How to complete this task:
From the line that includes "Where should I" to the last line of the records that follow, copy every line exactly and nothing more, omitting pictures.

Data:

######

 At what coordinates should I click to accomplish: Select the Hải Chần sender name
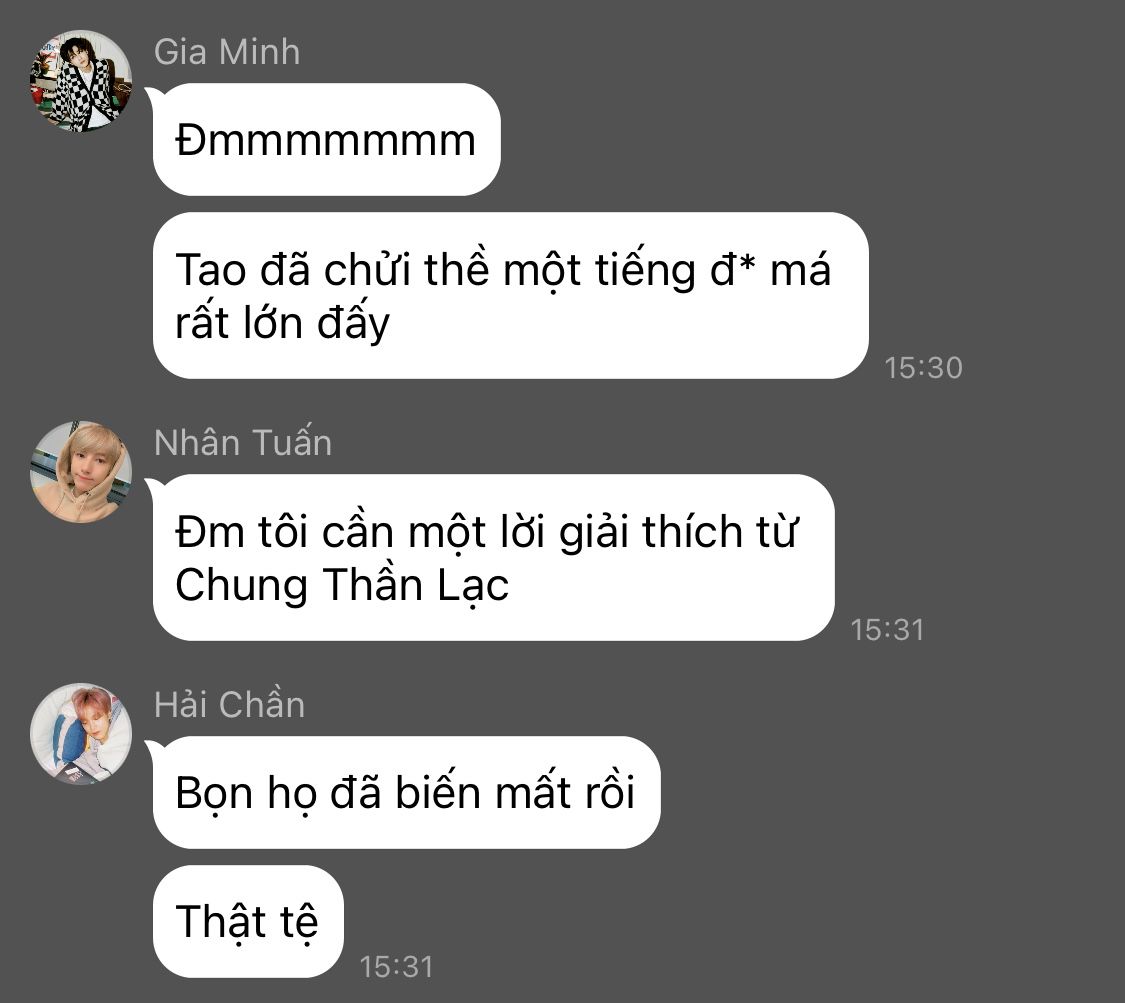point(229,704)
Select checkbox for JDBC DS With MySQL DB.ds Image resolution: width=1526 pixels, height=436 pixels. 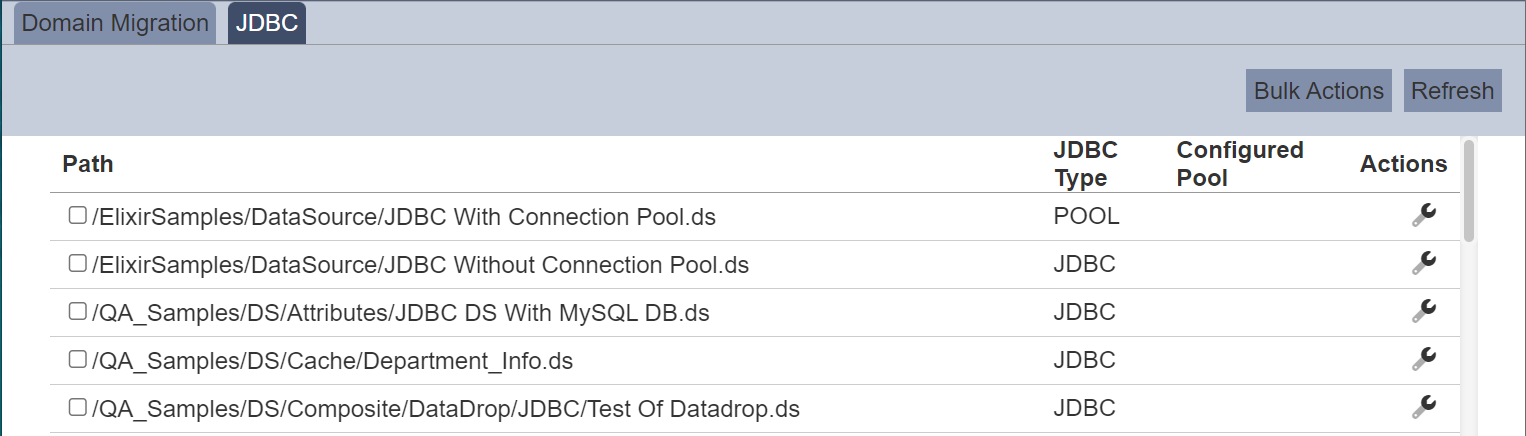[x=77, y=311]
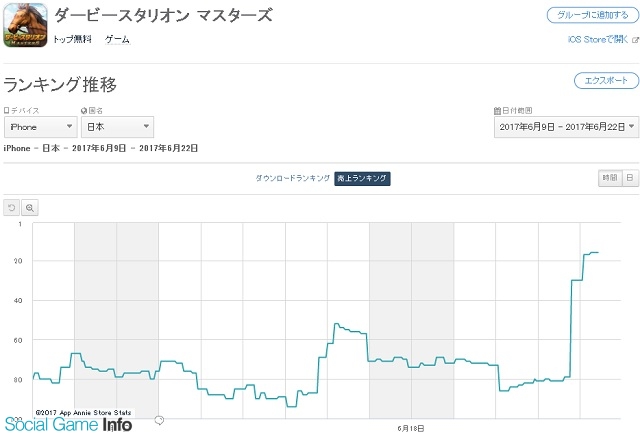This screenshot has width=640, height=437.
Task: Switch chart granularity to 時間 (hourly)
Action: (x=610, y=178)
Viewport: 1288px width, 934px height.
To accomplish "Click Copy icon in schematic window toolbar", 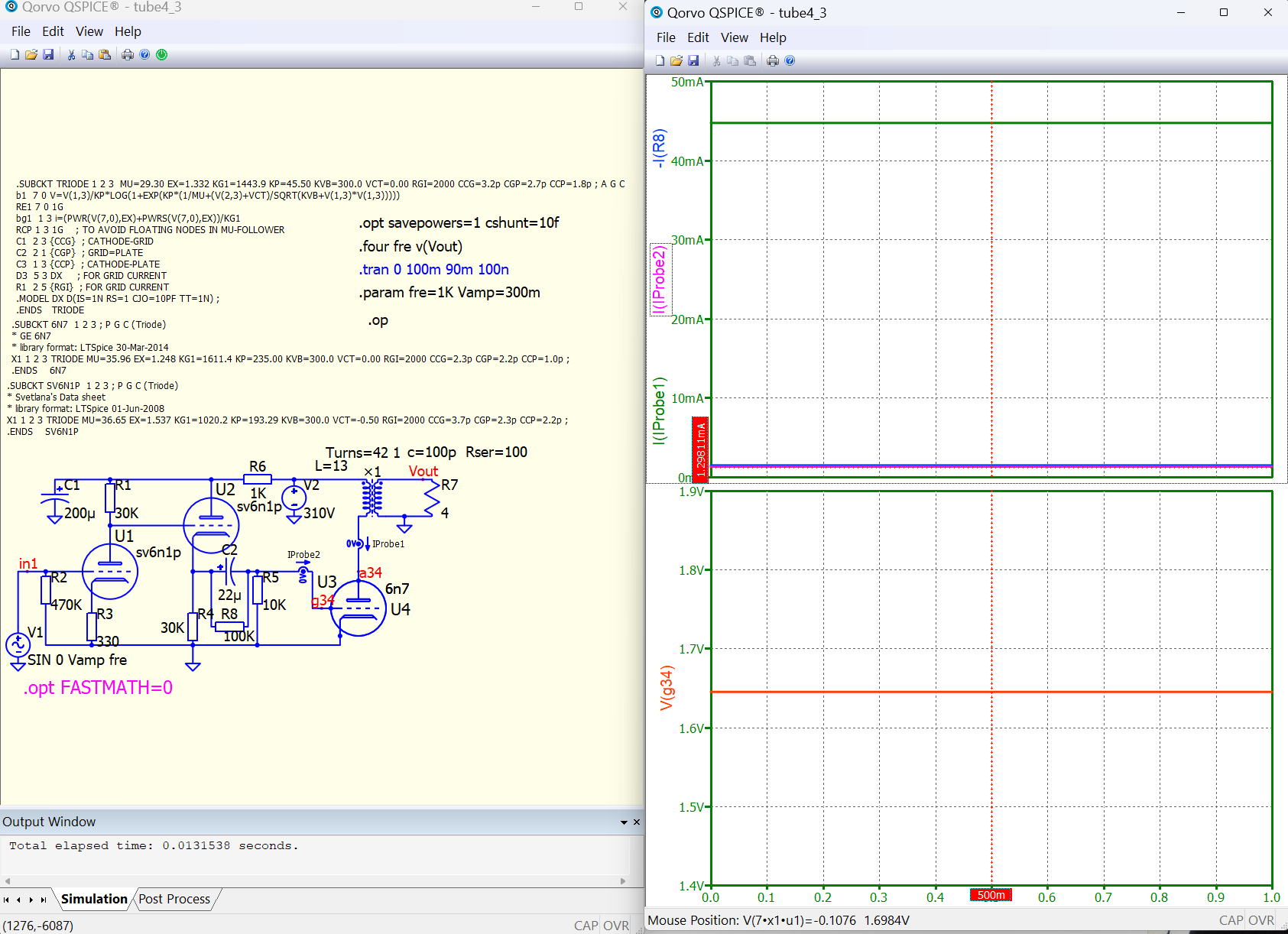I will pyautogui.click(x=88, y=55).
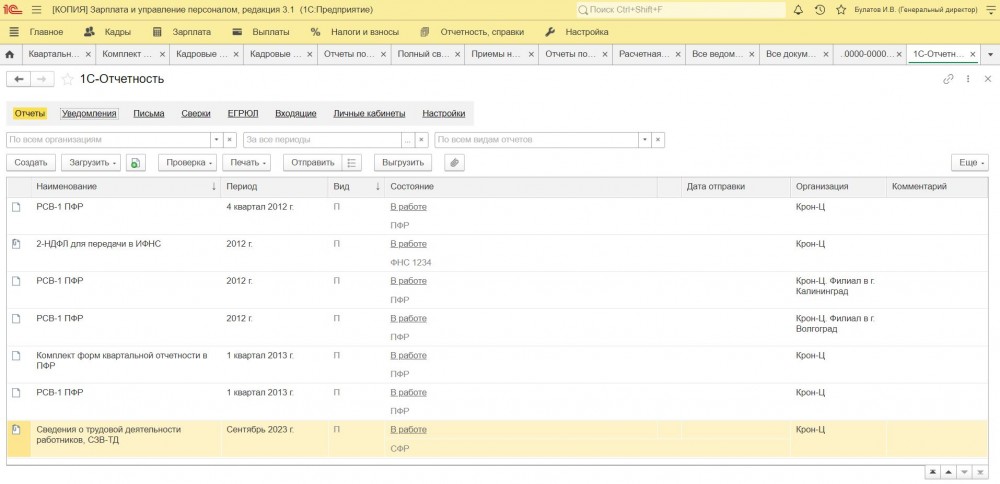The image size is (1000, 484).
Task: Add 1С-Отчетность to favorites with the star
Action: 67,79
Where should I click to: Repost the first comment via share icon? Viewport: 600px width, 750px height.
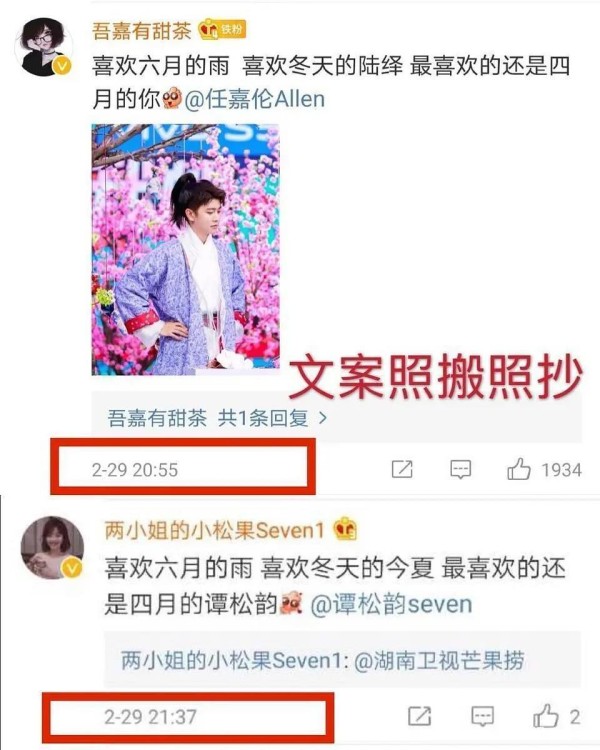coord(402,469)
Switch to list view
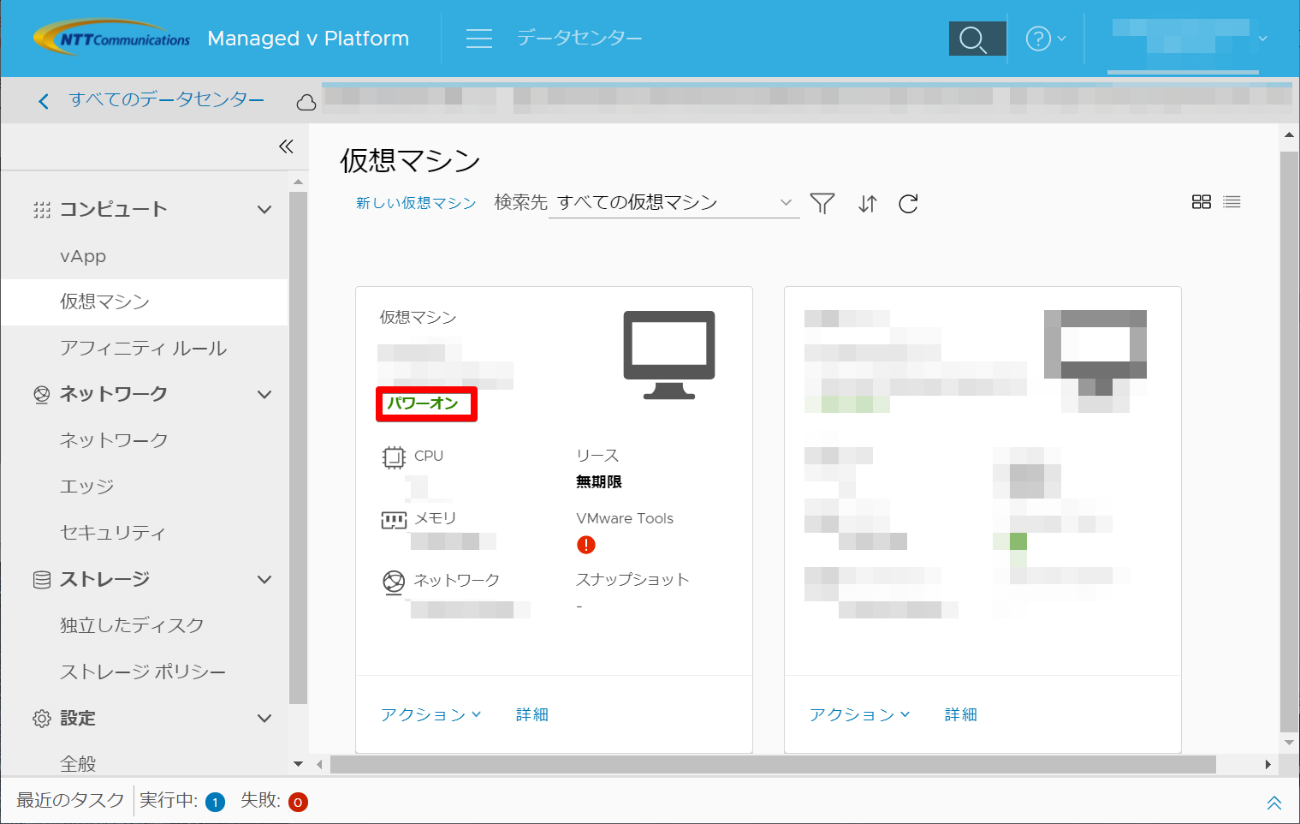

######

Task result:
Where should I click to: Repost the first comment via share icon? Viewport: 600px width, 750px height.
coord(402,469)
Switch to list view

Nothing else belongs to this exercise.